▶

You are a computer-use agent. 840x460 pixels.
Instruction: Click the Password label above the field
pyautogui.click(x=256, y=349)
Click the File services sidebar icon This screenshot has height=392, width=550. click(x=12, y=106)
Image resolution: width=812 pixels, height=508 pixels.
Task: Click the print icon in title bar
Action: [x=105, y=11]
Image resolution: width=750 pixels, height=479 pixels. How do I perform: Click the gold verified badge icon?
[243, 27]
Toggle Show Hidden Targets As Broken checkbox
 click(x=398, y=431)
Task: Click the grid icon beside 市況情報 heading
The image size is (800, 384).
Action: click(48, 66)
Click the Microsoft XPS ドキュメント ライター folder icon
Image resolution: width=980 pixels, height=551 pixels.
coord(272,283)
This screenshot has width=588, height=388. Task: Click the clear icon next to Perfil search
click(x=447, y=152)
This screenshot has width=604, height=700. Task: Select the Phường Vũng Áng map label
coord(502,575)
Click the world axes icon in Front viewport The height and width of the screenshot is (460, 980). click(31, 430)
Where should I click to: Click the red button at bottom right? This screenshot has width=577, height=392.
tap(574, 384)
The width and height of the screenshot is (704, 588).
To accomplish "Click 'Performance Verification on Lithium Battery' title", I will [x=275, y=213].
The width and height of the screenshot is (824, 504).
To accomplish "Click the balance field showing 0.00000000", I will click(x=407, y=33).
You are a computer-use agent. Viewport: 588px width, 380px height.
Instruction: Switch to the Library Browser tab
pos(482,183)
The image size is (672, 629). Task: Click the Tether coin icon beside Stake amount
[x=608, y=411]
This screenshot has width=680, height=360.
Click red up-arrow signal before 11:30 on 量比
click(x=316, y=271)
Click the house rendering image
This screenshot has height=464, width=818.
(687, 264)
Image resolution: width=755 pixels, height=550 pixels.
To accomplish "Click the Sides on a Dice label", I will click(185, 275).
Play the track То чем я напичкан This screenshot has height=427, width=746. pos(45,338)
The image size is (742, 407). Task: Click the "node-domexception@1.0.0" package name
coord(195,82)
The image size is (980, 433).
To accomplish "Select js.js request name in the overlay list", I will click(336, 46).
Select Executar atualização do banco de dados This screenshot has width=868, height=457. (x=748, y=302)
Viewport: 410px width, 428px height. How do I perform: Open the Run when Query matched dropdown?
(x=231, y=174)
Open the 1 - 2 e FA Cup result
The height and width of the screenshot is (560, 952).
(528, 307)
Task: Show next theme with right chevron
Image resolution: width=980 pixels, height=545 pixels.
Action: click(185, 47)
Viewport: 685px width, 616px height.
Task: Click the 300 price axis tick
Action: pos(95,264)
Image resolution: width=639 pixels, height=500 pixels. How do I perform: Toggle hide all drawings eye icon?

◀

Print each entry above again, exactly as it was given.

** WORKED SOLUTION **
You are a computer-use agent. 840x460 pixels.
Instruction: Click the Password label above the field
pyautogui.click(x=256, y=349)
Click the File services sidebar icon This screenshot has height=392, width=550. click(x=12, y=106)
Image resolution: width=812 pixels, height=508 pixels.
Task: Click the print icon in title bar
Action: [x=105, y=11]
Image resolution: width=750 pixels, height=479 pixels. How do I perform: Click the gold verified badge icon?
[243, 27]
Toggle Show Hidden Targets As Broken checkbox
 click(x=398, y=431)
Task: Click the grid icon beside 市況情報 heading
The image size is (800, 384).
Action: click(48, 66)
Click the Microsoft XPS ドキュメント ライター folder icon
Image resolution: width=980 pixels, height=551 pixels.
coord(272,283)
This screenshot has width=588, height=388. Task: Click the clear icon next to Perfil search
click(x=447, y=152)
This screenshot has width=604, height=700. Task: Select the Phường Vũng Áng map label
coord(502,575)
Click the world axes icon in Front viewport The height and width of the screenshot is (460, 980). click(31, 430)
Where should I click to: Click the red button at bottom right? This screenshot has width=577, height=392.
tap(574, 384)
The width and height of the screenshot is (704, 588).
To accomplish "Click 'Performance Verification on Lithium Battery' title", I will [x=275, y=213].
The width and height of the screenshot is (824, 504).
To accomplish "Click the balance field showing 0.00000000", I will click(x=407, y=33).
You are a computer-use agent. Viewport: 588px width, 380px height.
Instruction: Switch to the Library Browser tab
pos(482,183)
The image size is (672, 629). Task: Click the Tether coin icon beside Stake amount
[x=608, y=411]
This screenshot has width=680, height=360.
Click red up-arrow signal before 11:30 on 量比
click(x=316, y=271)
Click the house rendering image
This screenshot has height=464, width=818.
(687, 264)
Image resolution: width=755 pixels, height=550 pixels.
To accomplish "Click the Sides on a Dice label", I will click(185, 275).
Play the track То чем я напичкан This screenshot has height=427, width=746. pos(45,338)
The image size is (742, 407). Task: Click the "node-domexception@1.0.0" package name
coord(195,82)
The image size is (980, 433).
To accomplish "Select js.js request name in the overlay list", I will click(336, 46).
Select Executar atualização do banco de dados This screenshot has width=868, height=457. (x=748, y=302)
Viewport: 410px width, 428px height. How do I perform: Open the Run when Query matched dropdown?
(x=231, y=174)
Open the 1 - 2 e FA Cup result
The height and width of the screenshot is (560, 952).
(528, 307)
Task: Show next theme with right chevron
Image resolution: width=980 pixels, height=545 pixels.
Action: click(185, 47)
Viewport: 685px width, 616px height.
Task: Click the 300 price axis tick
Action: pos(95,264)
Image resolution: width=639 pixels, height=500 pixels. How do I perform: Toggle hide all drawings eye icon?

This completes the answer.